「魔法少女風味ミリンちゃんは仕事を考える」


 酷いっすよ先輩。なんで、今までミリンちゃんが妹だって黙っていたんすか。それならそうと言ってくれれば良かったのに。俺がどれだけミリンちゃんを応援してるか、先輩も知っているでしょう。いや、まぁ、確かに知っていると言えば知っているが、最近になって知ったことだし。それに芸能人の身内が居るなんてそう軽々と言えるものでもないし、こういう機会でもないと話すことだってそうないだろう。別に他意はないんだ、たまたま巡り会わせが悪かっただけでと、俺はB太に言った。もちろん嘘である。実際は、その熱狂的な信望ぶりを怖く思って、近づけさせまいと思っていた、なんて、とてもじゃないが見舞いに来てくれた友人に向かっては言えやしない。

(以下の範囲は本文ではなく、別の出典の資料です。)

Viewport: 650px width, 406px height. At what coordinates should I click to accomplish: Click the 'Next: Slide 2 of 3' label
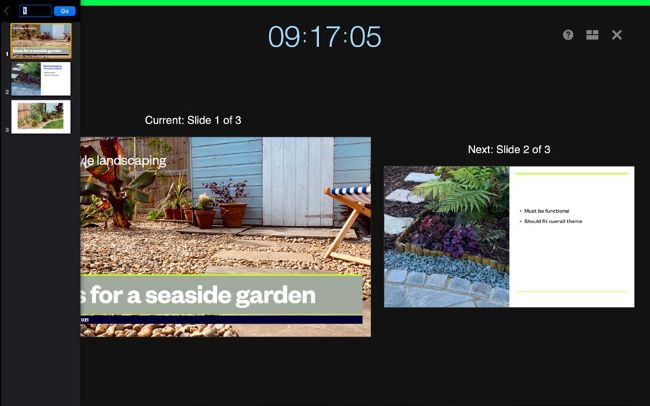coord(509,149)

 お兄ちゃん酷いです、こんな良いカ、素敵なファンが友達に居るなら私に一言言ってくれれば良かったのに。そうすれば、お食事ついでにサインでも握手でもしてあげたのに。ごめんなミリンちゃん、ただ、俺はお前のテレビの前でひた隠している本性を、少しでも世間様の目から遠ざけようと思っていたのさ。お食事ついでというかお食事がメインだろう。アイドルがそんな軽々しく、ファンと会食して良いと思っているのか。いや、まぁ、今はB太もアイドルだけれど。そうっすよ、芸能人にならなくても、先輩が居れば全て事足りたんじゃないっすか。先輩が紹介してくれたら、一緒にお食事とか遊園地とか水族館とか、二人で楽しい時間を過ごせたはずじゃないっすか。B太、お前は、そんな理由で芸能人になったのかよ、アーティストを目指して路上でギターを引いていたのかよ。それと、遊園地とか水族館って、そこまでいくとはミリンちゃんは一言も言ってないぞ、なにをそんな一人で妄想して熱くなっているんだ。やはりこいつ、危ない奴なのかもしれない。
 まぁ、そういう訳なので、何かあったら私を頼ってくださいなのです。子役ですけど、そこそこ芸能界には顔が利くのです。はい、ありがとうございます、観鈴先輩。B太は立ち上がると、体育会系な力一杯の返事をしてB太は深く頭を下げた。芸能界は体育会系の世界であると聞く。どこかの誰かと違って、年下にもこうして簡単に頭を下げれるB太は、意外とこの世界でも上手くやっていけるのかもしれない。案外、世話をするつもりが、世話をされることになるかもしれないなと、予感めいたことを考えて、俺は笑った。
 あっ、話しているうちにもうこんな時間。それじゃぁ、俺、店長とも面会しに行きたいんで、そろそろ失礼しますね。先輩、また機会があれば遊びに来ますんで。観鈴先輩、後で電話しますんで、そのときにメアドの交換とかお願いします。B太はバイトを終える時の様にあわただしく挨拶をすると、病室の扉に手をかけた。おう、またな。さようなら、連絡まってます、なのです。俺とミリンちゃんの言葉に律儀に振り返ると、元モヒカンの売り出し中アイドルは、愛想のいい笑顔で手を振った。視線はもちろん俺ではなく、ミリンちゃんに向かって。まったく、どれだけミリンちゃんが好きなんだよお前は。それに加え、誰に似たのか度が抜けてお人よしなんだから、もう。
 行っちゃったのです。もう少しお話しすれば、私の仕事に役立つ情報を聞けたかもなのに。反面、ミリンちゃんの生々しい発言に俺は少し辟易した。